26,787 posts, read 22,549,184 times
Reputation: 10038
Quote:
Originally Posted by Scrat335 View Post
From what I understand Syria and Turkey don't want those terrorists in Idlib province on their respective soil, that's a big part of the problem. Syria has been attacking all along the front in order to secure the M-6 highway going to Aleppo and has largely succeeded these last few weeks in doing so.

The rebels have been harassing the Russian bases in the area with drones for a long time so Russia doesn't want them there either. A big problem is all of the refugees in the area. Idlib is a hellhole filled with terrorists and the moderate head choppers that wanted to oust the legitimate government of Syria and regular inhabitants just trying to survive this mess. You usually can't tell the difference.

What needs to be done is for somebody to get control of the bad guys in that pocket so things calm down. What Russia is going to do is still up in the air but it appears Turkey and Syria may fight.
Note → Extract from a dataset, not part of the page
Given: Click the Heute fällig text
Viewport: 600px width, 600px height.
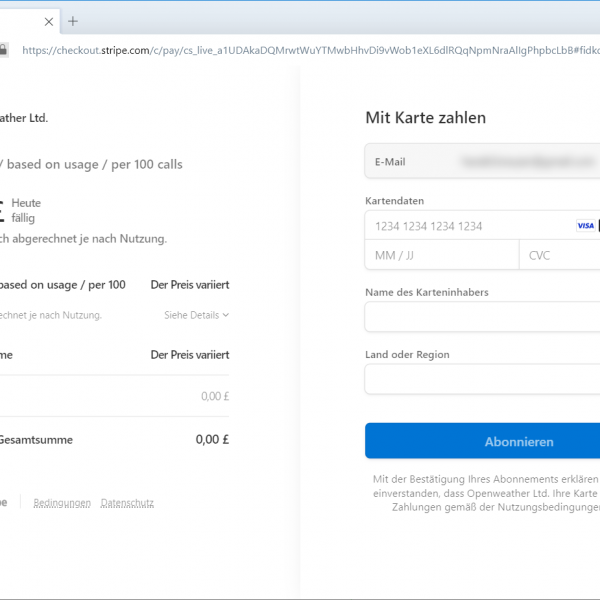Looking at the screenshot, I should tap(26, 210).
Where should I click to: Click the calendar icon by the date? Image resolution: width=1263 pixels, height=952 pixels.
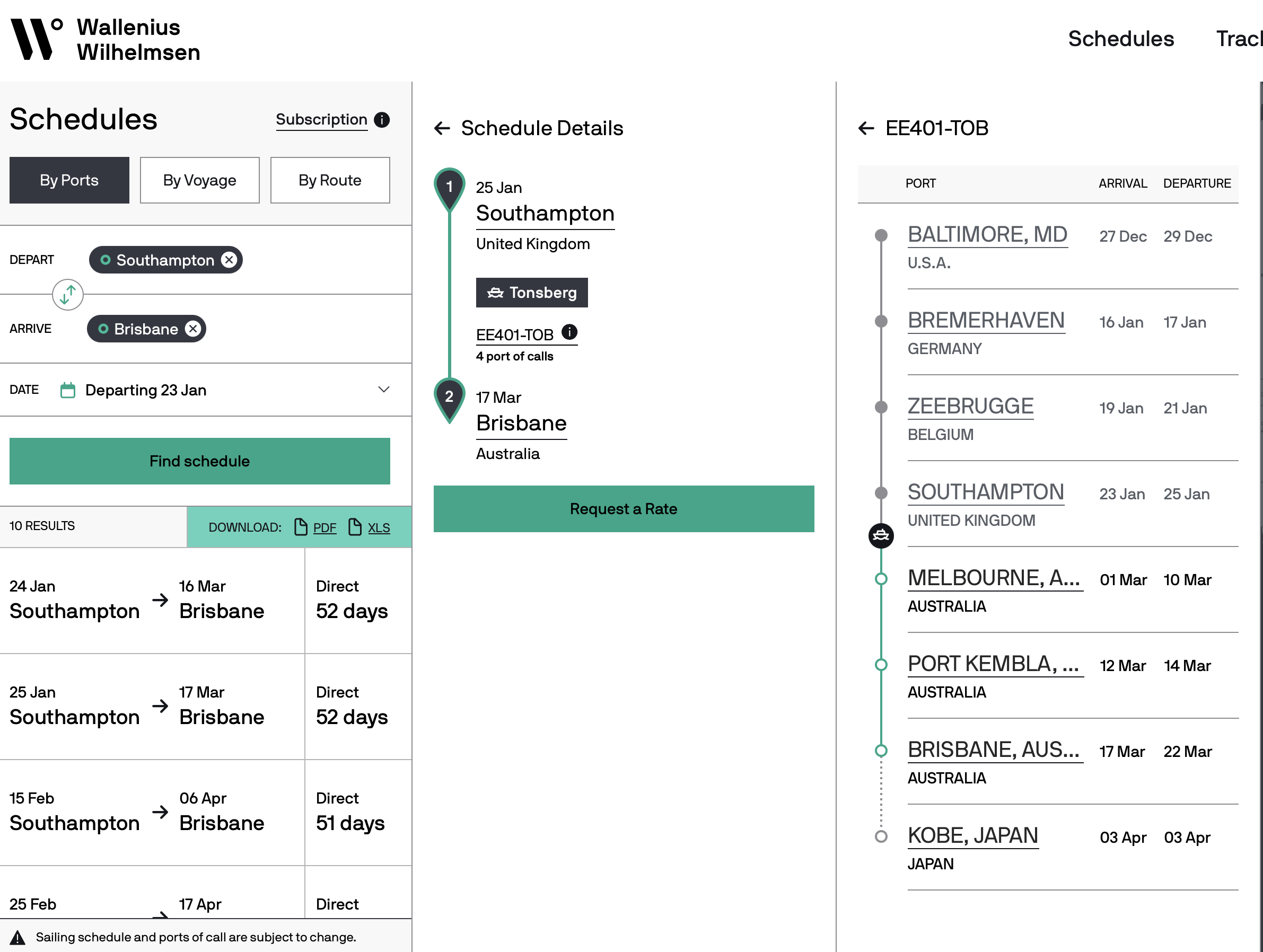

Syria is in the right here, that land is theirs.

OK, I kinda looked into it, and the problem is - it's not that Russia can't stomp Turkey out for insubordination in Syria - it certainly can and certainly would, but Kremlin already made deal with Turks regarding that "Turkish stream" and now Kremlin has to dance very carefully between its interests in Syria and its interests in Istanbul.
So Lavrov is doing hell of a job there.
He is doing A LOT of behind the scene negotiations when in Munich too, from what I see.

(This was yet another interesting and important event judging by Russian news ( had to cross-reference it in English, Deutche Welle in this case.)

Europeans were definitely irked by the whole "gaspipegate" and the way Americans threatened them with sanctions.

The mood in Munich indicated the growing rift between Western powers ( as it already has been expected for some time.)

In fact Europeans are talking about the West losing its game all together. (Germans mostly, but now Macron clearly wants to re-orient France ( at least) to Russia I think, to be more independent and to "keep up with world's current trends.")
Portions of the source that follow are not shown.